Clinton's first acceptance address is perhaps best remembered for a video introducing the Arkansas governor -- whom Republicans had tried to cast as an Ivy League elitist -- as a humble American, with an up-by-his-bootstraps success story.
The video that will introduce Obama was made by Oscar award-winning documentary filmmaker Davis Guggenheim, director of ``An Inconvenient Truth,'' which chronicled Vice President Al Gore's campaign against climate change.
In 1948, Democrat Harry Truman injected energy into a moribund party when he gave an impassioned acceptance speech well after midnight calling Congress back into session, Schlesinger said. Republican Gerald Ford broke news in his speech by challenging Democrat Jimmy Carter to live debates.
Missteps
There also have been missteps. In 1972, Democratic candidate George McGovern lost an opportunity by speaking after the prime-time audience had gone to bed. Republican George H.W. Bush's famous vow -- ``Read my lips, no new taxes'' -- came back to haunt him.
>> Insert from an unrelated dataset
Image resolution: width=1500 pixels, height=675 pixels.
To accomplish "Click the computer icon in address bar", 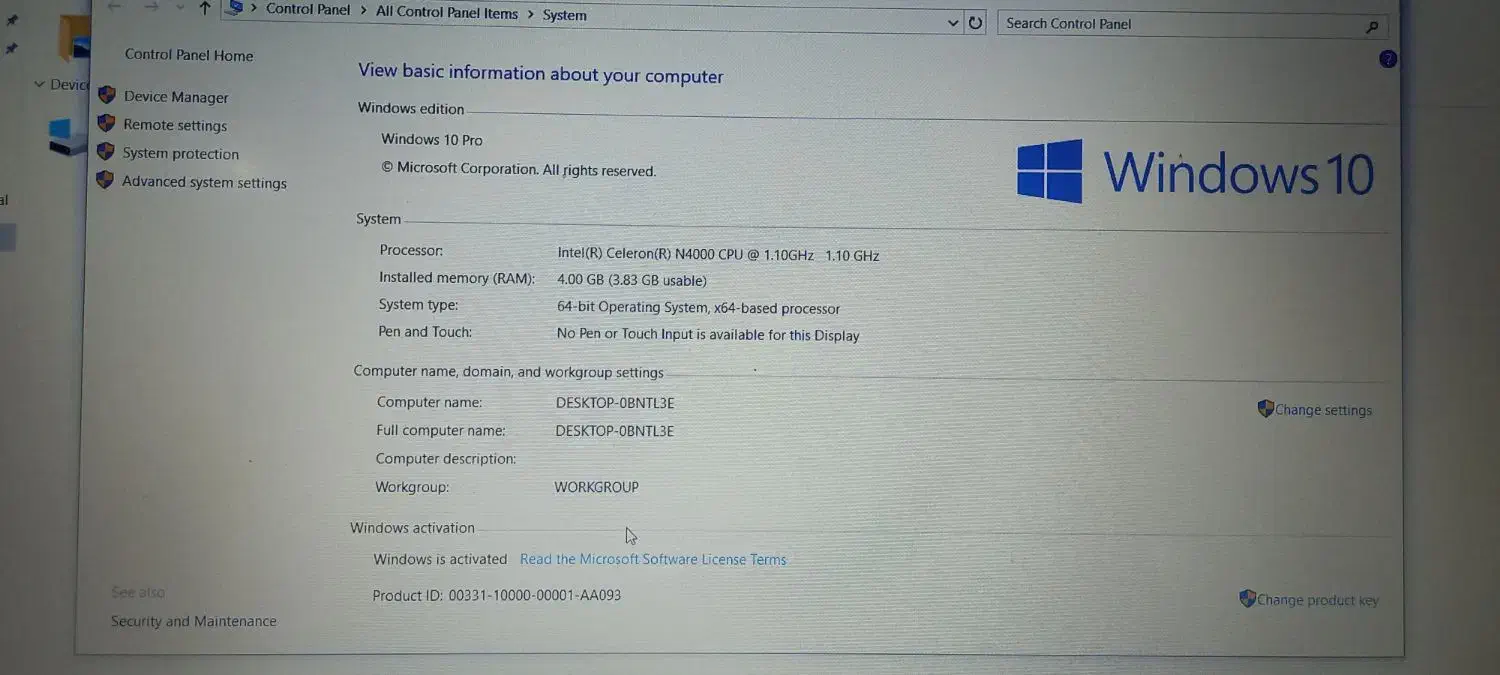I will click(236, 8).
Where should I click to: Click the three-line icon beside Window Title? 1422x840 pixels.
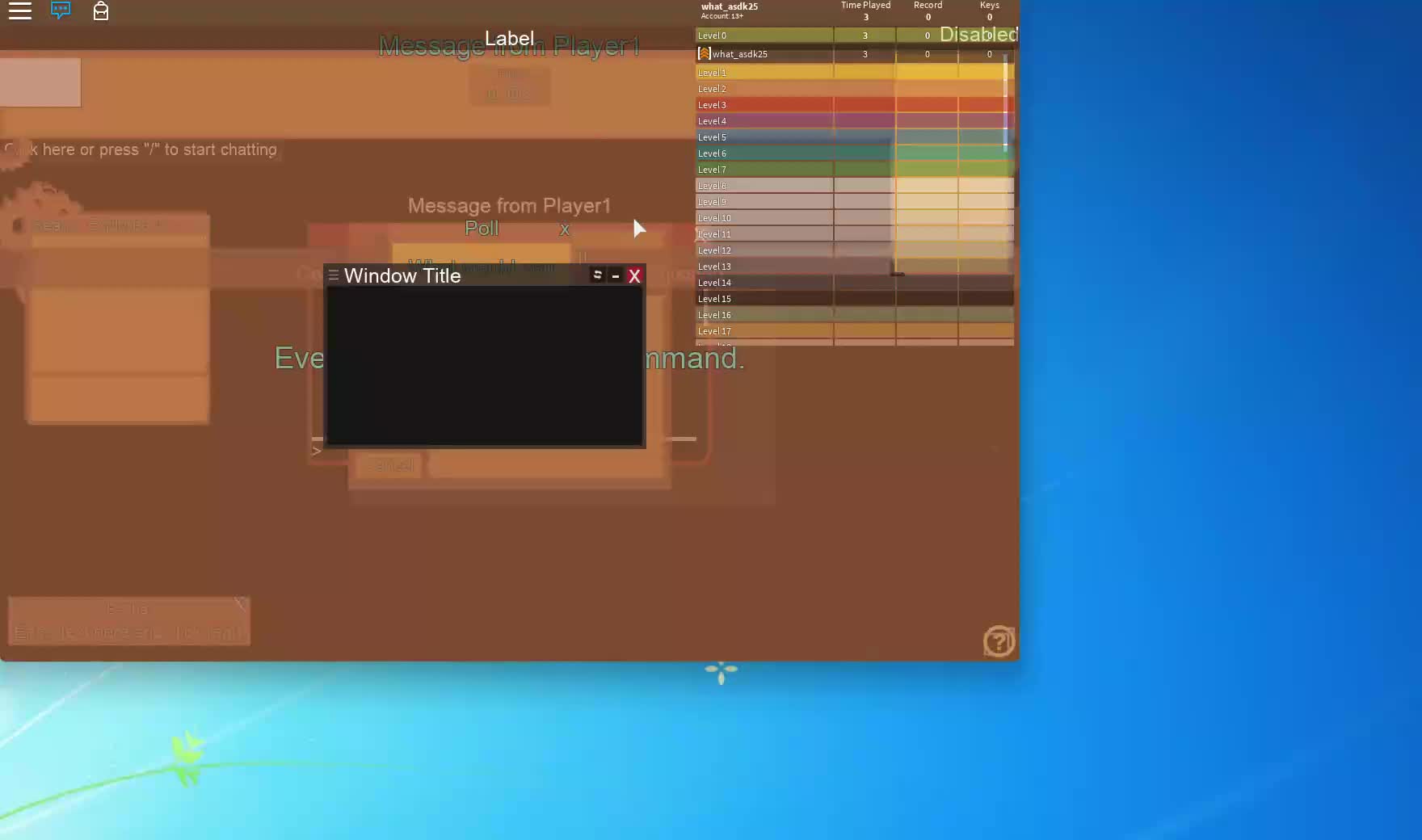(x=333, y=276)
Obama said this week that he is ``not aiming for a lot of high rhetoric'' tonight. ``I'm much more concerned with communicating how I intend to help middle-class families live their lives,'' he said.
``I want people to come away saying, `Whether I'm voting for the guy or against the guy, I know what he stands for, I know where he comes from, I know what he believes,''' Obama said Aug. 25.
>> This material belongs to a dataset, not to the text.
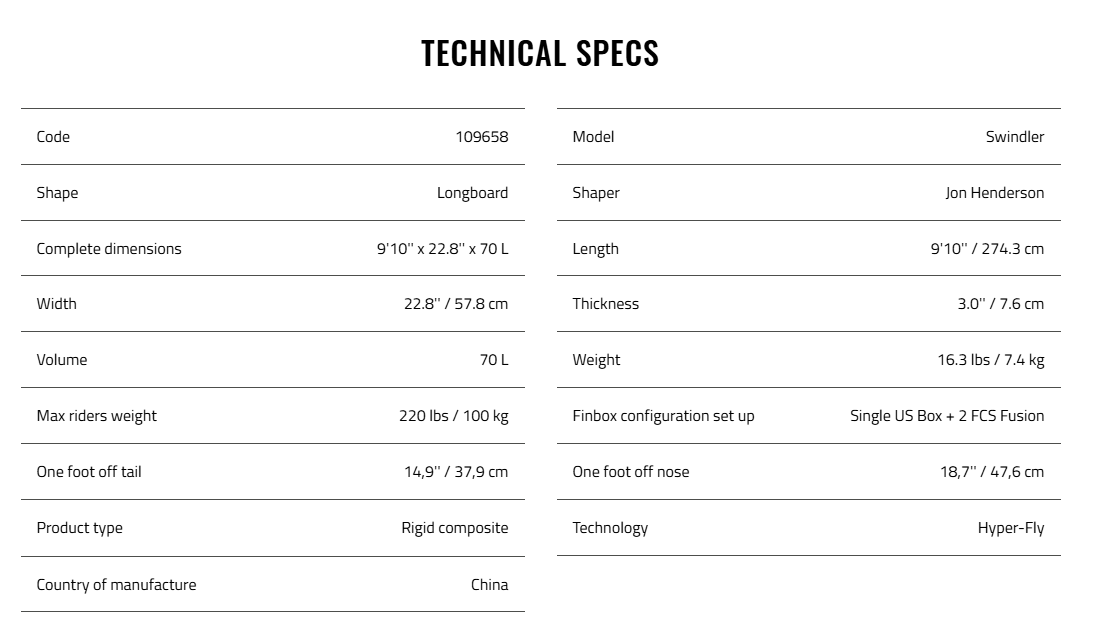Image resolution: width=1093 pixels, height=636 pixels.
Task: Click the One foot off tail label
Action: 89,472
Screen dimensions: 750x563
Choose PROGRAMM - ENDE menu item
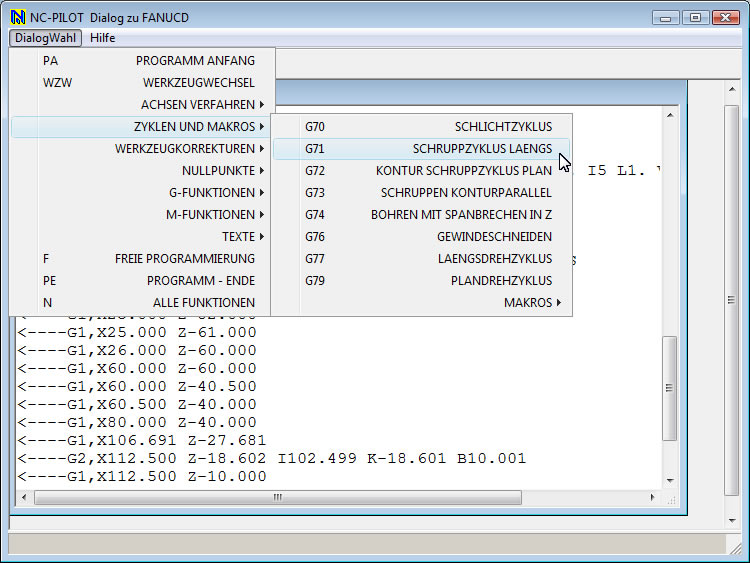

Speaking 45 years to the day after Martin Luther King Jr. delivered his ``I Have a Dream'' speech, the first-term U.S. senator from Illinois is likely to touch on the improbability of a black man having a shot at the country's most powerful office four decades after blacks were barred from sharing bus seats and lunch counters with whites.
Without King's speech and the civil-rights movement of which it was a part, without ``the work and the toil, and the risks that were taken by previous generations, then I wouldn't be in Denver on Thursday accepting the nomination for the presidency,'' he said.
Obama's speech will reflect that historic legacy, said campaign strategist Gibbs, dismissing the suggestion that the huge venue may reinforce the Republicans' caricature of Obama as a shallow rock star.
``My only regret is that the stadium isn't bigger,'' Gibbs said.